WARP: Weight Teleportation for Attack-Resilient Unlearning Protocols
Abstract
Approximate machine unlearning aims to efficiently remove the influence of specific data points from a trained model, offering a practical alternative to full retraining. However, it introduces privacy risks: an adversary with access to both the original and unlearned models can exploit their differences for membership inference or data reconstruction. We show these vulnerabilities arise from two factors: large gradient norms of forgotten samples and the close proximity of the unlearned model to the original.

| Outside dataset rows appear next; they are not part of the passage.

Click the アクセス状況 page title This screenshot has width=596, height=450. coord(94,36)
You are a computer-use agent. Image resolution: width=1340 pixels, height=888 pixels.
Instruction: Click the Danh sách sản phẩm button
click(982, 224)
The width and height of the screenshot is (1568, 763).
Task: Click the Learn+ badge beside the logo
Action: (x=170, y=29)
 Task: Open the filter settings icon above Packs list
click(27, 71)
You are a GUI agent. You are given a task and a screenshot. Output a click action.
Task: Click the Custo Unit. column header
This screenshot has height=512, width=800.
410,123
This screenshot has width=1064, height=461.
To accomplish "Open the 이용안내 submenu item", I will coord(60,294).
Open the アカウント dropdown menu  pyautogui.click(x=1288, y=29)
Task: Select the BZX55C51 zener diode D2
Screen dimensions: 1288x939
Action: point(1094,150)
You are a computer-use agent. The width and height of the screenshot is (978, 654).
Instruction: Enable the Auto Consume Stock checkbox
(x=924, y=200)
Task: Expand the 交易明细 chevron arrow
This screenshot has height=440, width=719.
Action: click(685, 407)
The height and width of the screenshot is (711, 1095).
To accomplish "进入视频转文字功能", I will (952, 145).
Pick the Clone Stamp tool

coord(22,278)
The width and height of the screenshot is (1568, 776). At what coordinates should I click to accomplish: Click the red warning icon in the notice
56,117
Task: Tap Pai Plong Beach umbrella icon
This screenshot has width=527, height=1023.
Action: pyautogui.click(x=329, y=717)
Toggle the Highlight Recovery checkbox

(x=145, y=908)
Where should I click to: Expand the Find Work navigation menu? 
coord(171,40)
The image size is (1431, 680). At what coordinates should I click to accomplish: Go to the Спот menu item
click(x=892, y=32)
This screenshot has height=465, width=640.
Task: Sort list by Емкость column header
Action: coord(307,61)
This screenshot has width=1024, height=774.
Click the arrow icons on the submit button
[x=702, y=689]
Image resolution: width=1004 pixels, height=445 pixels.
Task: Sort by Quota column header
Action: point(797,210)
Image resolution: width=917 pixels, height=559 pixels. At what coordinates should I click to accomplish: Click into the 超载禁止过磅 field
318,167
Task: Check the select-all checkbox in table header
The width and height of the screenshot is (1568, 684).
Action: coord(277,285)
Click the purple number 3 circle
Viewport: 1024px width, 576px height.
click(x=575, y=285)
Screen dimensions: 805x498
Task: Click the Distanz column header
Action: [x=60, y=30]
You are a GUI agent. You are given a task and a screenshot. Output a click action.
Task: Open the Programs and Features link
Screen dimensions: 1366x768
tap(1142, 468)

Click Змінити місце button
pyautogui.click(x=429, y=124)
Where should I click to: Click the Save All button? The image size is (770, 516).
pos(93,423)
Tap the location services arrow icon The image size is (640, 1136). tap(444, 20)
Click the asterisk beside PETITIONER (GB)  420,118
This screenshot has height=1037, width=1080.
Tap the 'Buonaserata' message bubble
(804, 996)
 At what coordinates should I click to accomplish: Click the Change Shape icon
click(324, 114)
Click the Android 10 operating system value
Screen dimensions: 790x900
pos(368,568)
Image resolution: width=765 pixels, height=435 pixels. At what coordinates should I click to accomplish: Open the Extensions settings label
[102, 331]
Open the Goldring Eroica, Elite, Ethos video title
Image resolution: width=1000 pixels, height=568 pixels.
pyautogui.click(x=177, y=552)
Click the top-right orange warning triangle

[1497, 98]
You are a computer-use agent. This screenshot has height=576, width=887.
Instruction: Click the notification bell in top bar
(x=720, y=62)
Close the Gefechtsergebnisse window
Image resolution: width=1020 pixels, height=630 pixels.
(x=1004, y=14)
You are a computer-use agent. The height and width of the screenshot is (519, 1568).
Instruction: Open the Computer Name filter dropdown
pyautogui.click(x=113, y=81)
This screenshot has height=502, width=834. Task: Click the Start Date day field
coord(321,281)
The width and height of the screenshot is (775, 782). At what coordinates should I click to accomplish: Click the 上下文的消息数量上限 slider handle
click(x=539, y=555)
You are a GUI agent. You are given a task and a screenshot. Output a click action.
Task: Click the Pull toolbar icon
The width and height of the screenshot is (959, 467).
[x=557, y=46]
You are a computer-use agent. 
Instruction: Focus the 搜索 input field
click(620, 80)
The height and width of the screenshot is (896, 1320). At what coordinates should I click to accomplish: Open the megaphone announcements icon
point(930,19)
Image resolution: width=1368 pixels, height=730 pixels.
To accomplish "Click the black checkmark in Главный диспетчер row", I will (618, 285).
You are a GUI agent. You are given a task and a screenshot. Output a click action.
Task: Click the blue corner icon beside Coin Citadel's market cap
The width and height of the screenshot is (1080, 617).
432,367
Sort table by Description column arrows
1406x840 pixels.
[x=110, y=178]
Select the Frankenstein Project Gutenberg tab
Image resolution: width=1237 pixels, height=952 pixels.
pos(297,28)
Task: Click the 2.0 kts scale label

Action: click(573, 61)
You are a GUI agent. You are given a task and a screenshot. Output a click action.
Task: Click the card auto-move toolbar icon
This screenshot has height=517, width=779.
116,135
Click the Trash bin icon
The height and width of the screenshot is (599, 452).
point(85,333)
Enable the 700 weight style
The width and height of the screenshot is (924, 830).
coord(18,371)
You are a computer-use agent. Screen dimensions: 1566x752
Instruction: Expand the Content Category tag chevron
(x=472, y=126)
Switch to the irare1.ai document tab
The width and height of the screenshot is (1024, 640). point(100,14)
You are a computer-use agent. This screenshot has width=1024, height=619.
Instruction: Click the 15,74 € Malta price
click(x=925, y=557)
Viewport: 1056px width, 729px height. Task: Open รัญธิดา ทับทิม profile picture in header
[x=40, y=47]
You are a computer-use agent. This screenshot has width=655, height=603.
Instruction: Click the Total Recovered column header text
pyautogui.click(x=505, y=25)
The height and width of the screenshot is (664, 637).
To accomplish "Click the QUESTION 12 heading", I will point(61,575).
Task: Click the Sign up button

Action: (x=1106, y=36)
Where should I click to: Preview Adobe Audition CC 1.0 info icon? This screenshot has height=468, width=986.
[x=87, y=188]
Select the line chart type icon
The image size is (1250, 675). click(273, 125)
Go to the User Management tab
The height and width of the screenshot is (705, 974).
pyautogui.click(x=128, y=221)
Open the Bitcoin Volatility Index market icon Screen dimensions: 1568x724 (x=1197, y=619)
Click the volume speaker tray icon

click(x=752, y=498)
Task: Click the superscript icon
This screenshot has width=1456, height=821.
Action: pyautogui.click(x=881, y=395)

To demonstrate their severity, we design unlearning-specific membership inference and reconstruction attacks, showing that several state-of-the-art methods (such as NGP and SCRUB) remain vulnerable. To mitigate this leakage, we introduce WARP, a plug-and-play teleportation defense that leverages neural network symmetries to reduce gradient energy of forgotten samples and increase parameter dispersion while preserving accuracy. This reparameterization hides the signal of forgotten data, making it harder for attackers to distinguish forgotten samples from non-members or to recover them through reconstruction. Across six unlearning algorithms, our approach achieves consistent privacy gains, reducing adversarial advantage by up to 64% in black-box settings and 92% in white-box settings, while maintaining accuracy on retained data. These results highlight teleportation as a general tool for improving privacy in approximate unlearning.